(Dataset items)
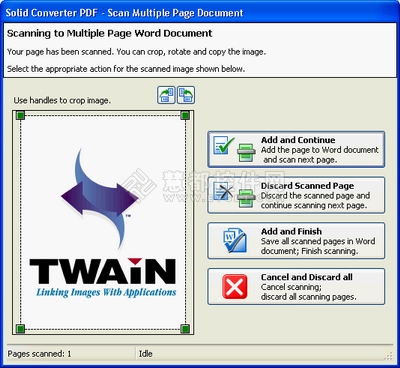400x368 pixels.
Task: Select the top-right green crop handle
Action: click(x=185, y=115)
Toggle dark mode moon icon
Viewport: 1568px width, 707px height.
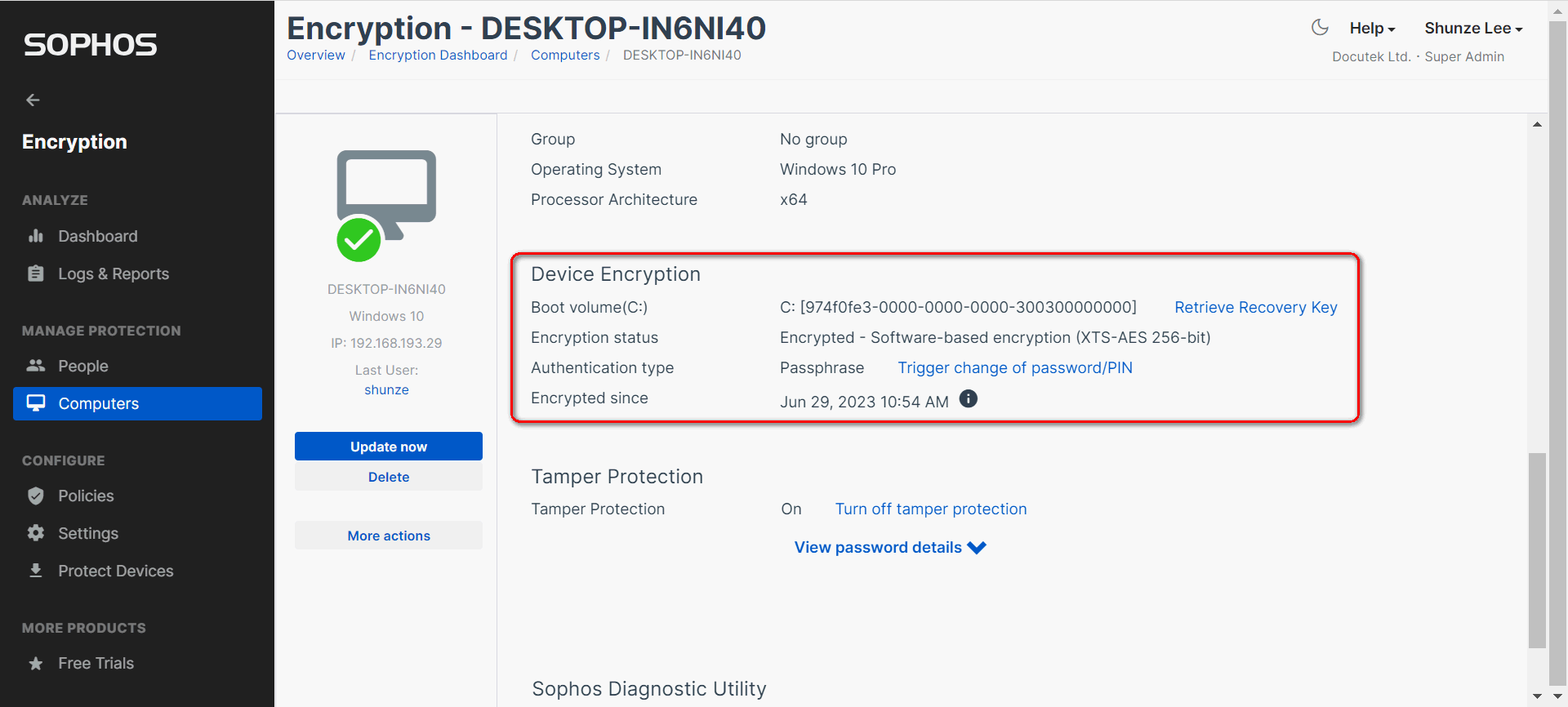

Task objective
Your answer must be the lines from the one containing "Toggle dark mode moon icon" through the last line of the records, copied exactly, with no pictures.

Response
Toggle dark mode moon icon
Viewport: 1568px width, 707px height.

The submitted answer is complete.